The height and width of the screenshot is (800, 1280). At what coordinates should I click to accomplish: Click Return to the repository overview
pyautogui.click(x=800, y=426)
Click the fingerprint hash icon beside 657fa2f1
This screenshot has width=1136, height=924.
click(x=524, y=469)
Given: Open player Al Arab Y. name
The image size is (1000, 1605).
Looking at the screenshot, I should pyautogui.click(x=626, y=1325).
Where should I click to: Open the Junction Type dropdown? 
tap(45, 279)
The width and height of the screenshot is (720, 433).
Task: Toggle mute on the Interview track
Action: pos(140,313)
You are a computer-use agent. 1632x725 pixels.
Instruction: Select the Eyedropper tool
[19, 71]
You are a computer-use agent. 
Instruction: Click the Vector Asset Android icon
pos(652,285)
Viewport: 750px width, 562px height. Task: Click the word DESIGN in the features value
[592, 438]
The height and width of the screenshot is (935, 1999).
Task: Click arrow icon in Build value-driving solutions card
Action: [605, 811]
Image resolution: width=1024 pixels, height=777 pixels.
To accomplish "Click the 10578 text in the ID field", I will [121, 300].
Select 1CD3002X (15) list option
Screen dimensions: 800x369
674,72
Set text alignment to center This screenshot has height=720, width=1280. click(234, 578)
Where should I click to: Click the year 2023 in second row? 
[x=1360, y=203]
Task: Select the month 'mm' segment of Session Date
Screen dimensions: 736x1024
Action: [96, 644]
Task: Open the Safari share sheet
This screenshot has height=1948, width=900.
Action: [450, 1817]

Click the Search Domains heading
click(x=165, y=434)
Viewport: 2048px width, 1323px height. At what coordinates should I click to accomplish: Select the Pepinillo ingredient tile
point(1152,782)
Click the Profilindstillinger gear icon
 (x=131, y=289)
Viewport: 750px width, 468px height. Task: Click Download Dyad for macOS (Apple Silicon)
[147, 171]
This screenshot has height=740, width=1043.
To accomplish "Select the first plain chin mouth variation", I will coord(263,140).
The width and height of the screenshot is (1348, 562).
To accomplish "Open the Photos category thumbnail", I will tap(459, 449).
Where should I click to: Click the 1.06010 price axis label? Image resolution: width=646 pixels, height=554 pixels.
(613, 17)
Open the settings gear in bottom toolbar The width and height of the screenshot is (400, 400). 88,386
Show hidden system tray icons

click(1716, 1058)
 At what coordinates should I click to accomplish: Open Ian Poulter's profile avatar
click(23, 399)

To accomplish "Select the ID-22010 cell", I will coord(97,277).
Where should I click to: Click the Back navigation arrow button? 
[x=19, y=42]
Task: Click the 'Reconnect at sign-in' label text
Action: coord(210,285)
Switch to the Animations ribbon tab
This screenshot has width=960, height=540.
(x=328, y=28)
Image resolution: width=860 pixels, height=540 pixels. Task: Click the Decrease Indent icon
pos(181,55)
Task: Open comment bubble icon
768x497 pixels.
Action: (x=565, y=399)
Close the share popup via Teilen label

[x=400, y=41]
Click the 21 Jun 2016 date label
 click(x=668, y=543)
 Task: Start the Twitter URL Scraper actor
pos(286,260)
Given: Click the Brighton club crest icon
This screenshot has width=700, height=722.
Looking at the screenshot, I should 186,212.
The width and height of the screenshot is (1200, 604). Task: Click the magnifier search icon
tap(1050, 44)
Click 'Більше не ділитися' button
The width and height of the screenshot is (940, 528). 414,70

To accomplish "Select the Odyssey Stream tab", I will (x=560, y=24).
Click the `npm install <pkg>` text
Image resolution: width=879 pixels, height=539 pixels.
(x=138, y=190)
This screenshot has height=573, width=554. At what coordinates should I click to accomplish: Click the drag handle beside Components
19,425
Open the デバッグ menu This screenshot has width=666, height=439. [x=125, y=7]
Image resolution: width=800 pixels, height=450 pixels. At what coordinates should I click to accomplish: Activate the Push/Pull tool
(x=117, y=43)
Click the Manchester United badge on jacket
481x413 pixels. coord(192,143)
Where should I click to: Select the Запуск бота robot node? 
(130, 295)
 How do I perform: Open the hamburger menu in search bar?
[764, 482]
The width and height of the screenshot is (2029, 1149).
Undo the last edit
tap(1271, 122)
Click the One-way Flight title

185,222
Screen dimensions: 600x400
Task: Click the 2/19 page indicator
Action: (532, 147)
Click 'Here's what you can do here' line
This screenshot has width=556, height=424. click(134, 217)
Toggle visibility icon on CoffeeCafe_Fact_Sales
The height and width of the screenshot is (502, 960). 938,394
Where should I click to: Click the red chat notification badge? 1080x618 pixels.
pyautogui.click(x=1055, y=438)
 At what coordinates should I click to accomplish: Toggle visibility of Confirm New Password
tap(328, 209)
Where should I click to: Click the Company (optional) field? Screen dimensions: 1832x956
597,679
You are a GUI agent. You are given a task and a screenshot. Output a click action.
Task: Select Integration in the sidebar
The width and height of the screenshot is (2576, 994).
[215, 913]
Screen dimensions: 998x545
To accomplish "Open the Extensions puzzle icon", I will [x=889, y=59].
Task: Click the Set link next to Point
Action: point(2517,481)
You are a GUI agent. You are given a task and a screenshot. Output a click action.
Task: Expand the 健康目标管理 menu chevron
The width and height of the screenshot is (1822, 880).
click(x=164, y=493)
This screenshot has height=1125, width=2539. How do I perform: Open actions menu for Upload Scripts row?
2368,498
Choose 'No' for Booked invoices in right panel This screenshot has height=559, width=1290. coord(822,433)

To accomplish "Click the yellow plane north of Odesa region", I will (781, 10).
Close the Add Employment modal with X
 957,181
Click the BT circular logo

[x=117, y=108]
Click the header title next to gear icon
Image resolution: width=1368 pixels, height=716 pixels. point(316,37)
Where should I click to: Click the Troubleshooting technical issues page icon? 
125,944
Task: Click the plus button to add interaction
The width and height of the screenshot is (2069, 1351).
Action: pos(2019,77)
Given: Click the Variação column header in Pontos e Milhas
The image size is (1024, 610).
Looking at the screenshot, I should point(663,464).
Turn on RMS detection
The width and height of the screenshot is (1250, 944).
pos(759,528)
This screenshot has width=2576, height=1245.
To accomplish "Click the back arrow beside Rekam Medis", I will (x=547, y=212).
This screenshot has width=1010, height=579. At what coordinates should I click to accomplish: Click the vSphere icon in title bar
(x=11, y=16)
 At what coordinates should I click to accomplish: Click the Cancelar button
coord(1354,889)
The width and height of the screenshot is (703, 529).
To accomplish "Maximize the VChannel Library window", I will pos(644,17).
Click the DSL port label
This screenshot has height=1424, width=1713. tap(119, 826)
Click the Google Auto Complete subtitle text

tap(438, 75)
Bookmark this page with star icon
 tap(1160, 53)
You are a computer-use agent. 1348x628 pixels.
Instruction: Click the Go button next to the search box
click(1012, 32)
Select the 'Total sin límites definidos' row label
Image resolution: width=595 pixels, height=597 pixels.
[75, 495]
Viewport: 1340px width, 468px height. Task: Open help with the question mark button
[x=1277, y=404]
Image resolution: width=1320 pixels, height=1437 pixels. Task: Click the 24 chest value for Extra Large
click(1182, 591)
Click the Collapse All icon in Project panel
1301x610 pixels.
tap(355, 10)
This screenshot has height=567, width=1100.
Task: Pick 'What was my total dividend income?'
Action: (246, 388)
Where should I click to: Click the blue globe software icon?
——————————
> _WHAT TO DO_
Rewrite all of the data above, swapping "Viewport" for "Window" wherever it occurs and keeping everything else the same.

> _ANSWER TO THIS EXERCISE_
The height and width of the screenshot is (800, 1280). At what coordinates should I click to accomplish: Click Return to the repository overview
pyautogui.click(x=800, y=426)
Click the fingerprint hash icon beside 657fa2f1
This screenshot has width=1136, height=924.
click(x=524, y=469)
Given: Open player Al Arab Y. name
The image size is (1000, 1605).
Looking at the screenshot, I should pyautogui.click(x=626, y=1325).
Where should I click to: Open the Junction Type dropdown? 
tap(45, 279)
The width and height of the screenshot is (720, 433).
Task: Toggle mute on the Interview track
Action: pos(140,313)
You are a computer-use agent. 1632x725 pixels.
Instruction: Select the Eyedropper tool
[19, 71]
You are a computer-use agent. 
Instruction: Click the Vector Asset Android icon
pos(652,285)
Window: 750px width, 562px height. Task: Click the word DESIGN in the features value
[592, 438]
The height and width of the screenshot is (935, 1999).
Task: Click arrow icon in Build value-driving solutions card
Action: [605, 811]
Image resolution: width=1024 pixels, height=777 pixels.
To accomplish "Click the 10578 text in the ID field", I will [121, 300].
Select 1CD3002X (15) list option
Screen dimensions: 800x369
674,72
Set text alignment to center This screenshot has height=720, width=1280. click(234, 578)
Where should I click to: Click the year 2023 in second row? 
[x=1360, y=203]
Task: Select the month 'mm' segment of Session Date
Screen dimensions: 736x1024
Action: [96, 644]
Task: Open the Safari share sheet
This screenshot has height=1948, width=900.
Action: [450, 1817]

Click the Search Domains heading
click(x=165, y=434)
Window: 2048px width, 1323px height. At what coordinates should I click to accomplish: Select the Pepinillo ingredient tile
point(1152,782)
Click the Profilindstillinger gear icon
 (x=131, y=289)
Window: 750px width, 468px height. Task: Click Download Dyad for macOS (Apple Silicon)
[147, 171]
This screenshot has height=740, width=1043.
To accomplish "Select the first plain chin mouth variation", I will coord(263,140).
The width and height of the screenshot is (1348, 562).
To accomplish "Open the Photos category thumbnail", I will tap(459, 449).
Where should I click to: Click the 1.06010 price axis label? Image resolution: width=646 pixels, height=554 pixels.
(613, 17)
Open the settings gear in bottom toolbar The width and height of the screenshot is (400, 400). 88,386
Show hidden system tray icons

click(1716, 1058)
 At what coordinates should I click to accomplish: Open Ian Poulter's profile avatar
click(23, 399)

To accomplish "Select the ID-22010 cell", I will coord(97,277).
Where should I click to: Click the Back navigation arrow button? 
[x=19, y=42]
Task: Click the 'Reconnect at sign-in' label text
Action: coord(210,285)
Switch to the Animations ribbon tab
This screenshot has width=960, height=540.
(x=328, y=28)
Image resolution: width=860 pixels, height=540 pixels. Task: Click the Decrease Indent icon
pos(181,55)
Task: Open comment bubble icon
768x497 pixels.
Action: (x=565, y=399)
Close the share popup via Teilen label

[x=400, y=41]
Click the 21 Jun 2016 date label
 click(x=668, y=543)
 Task: Start the Twitter URL Scraper actor
pos(286,260)
Given: Click the Brighton club crest icon
This screenshot has width=700, height=722.
Looking at the screenshot, I should 186,212.
The width and height of the screenshot is (1200, 604). Task: Click the magnifier search icon
tap(1050, 44)
Click 'Більше не ділитися' button
The width and height of the screenshot is (940, 528). 414,70

To accomplish "Select the Odyssey Stream tab", I will (x=560, y=24).
Click the `npm install <pkg>` text
Image resolution: width=879 pixels, height=539 pixels.
(x=138, y=190)
This screenshot has height=573, width=554. At what coordinates should I click to accomplish: Click the drag handle beside Components
19,425
Open the デバッグ menu This screenshot has width=666, height=439. [x=125, y=7]
Image resolution: width=800 pixels, height=450 pixels. At what coordinates should I click to accomplish: Activate the Push/Pull tool
(x=117, y=43)
Click the Manchester United badge on jacket
481x413 pixels. coord(192,143)
Where should I click to: Select the Запуск бота robot node? 
(130, 295)
 How do I perform: Open the hamburger menu in search bar?
[764, 482]
The width and height of the screenshot is (2029, 1149).
Undo the last edit
tap(1271, 122)
Click the One-way Flight title

185,222
Screen dimensions: 600x400
Task: Click the 2/19 page indicator
Action: (532, 147)
Click 'Here's what you can do here' line
This screenshot has width=556, height=424. click(134, 217)
Toggle visibility icon on CoffeeCafe_Fact_Sales
The height and width of the screenshot is (502, 960). 938,394
Where should I click to: Click the red chat notification badge? 1080x618 pixels.
pyautogui.click(x=1055, y=438)
 At what coordinates should I click to accomplish: Toggle visibility of Confirm New Password
tap(328, 209)
Where should I click to: Click the Company (optional) field? Screen dimensions: 1832x956
597,679
You are a GUI agent. You are given a task and a screenshot. Output a click action.
Task: Select Integration in the sidebar
The width and height of the screenshot is (2576, 994).
[215, 913]
Screen dimensions: 998x545
To accomplish "Open the Extensions puzzle icon", I will [x=889, y=59].
Task: Click the Set link next to Point
Action: point(2517,481)
You are a GUI agent. You are given a task and a screenshot. Output a click action.
Task: Expand the 健康目标管理 menu chevron
The width and height of the screenshot is (1822, 880).
click(x=164, y=493)
This screenshot has height=1125, width=2539. How do I perform: Open actions menu for Upload Scripts row?
2368,498
Choose 'No' for Booked invoices in right panel This screenshot has height=559, width=1290. coord(822,433)

To accomplish "Click the yellow plane north of Odesa region", I will (781, 10).
Close the Add Employment modal with X
 957,181
Click the BT circular logo

[x=117, y=108]
Click the header title next to gear icon
Image resolution: width=1368 pixels, height=716 pixels. point(316,37)
Where should I click to: Click the Troubleshooting technical issues page icon? 
125,944
Task: Click the plus button to add interaction
The width and height of the screenshot is (2069, 1351).
Action: pos(2019,77)
Given: Click the Variação column header in Pontos e Milhas
The image size is (1024, 610).
Looking at the screenshot, I should point(663,464).
Turn on RMS detection
The width and height of the screenshot is (1250, 944).
pos(759,528)
This screenshot has width=2576, height=1245.
To accomplish "Click the back arrow beside Rekam Medis", I will (x=547, y=212).
This screenshot has width=1010, height=579. At what coordinates should I click to accomplish: Click the vSphere icon in title bar
(x=11, y=16)
 At what coordinates should I click to accomplish: Click the Cancelar button
coord(1354,889)
The width and height of the screenshot is (703, 529).
To accomplish "Maximize the VChannel Library window", I will pos(644,17).
Click the DSL port label
This screenshot has height=1424, width=1713. tap(119, 826)
Click the Google Auto Complete subtitle text

tap(438, 75)
Bookmark this page with star icon
 tap(1160, 53)
You are a computer-use agent. 1348x628 pixels.
Instruction: Click the Go button next to the search box
click(1012, 32)
Select the 'Total sin límites definidos' row label
Image resolution: width=595 pixels, height=597 pixels.
[75, 495]
Window: 1340px width, 468px height. Task: Open help with the question mark button
[x=1277, y=404]
Image resolution: width=1320 pixels, height=1437 pixels. Task: Click the 24 chest value for Extra Large
click(1182, 591)
Click the Collapse All icon in Project panel
1301x610 pixels.
tap(355, 10)
This screenshot has height=567, width=1100.
Task: Pick 'What was my total dividend income?'
Action: (246, 388)
Where should I click to: Click the blue globe software icon?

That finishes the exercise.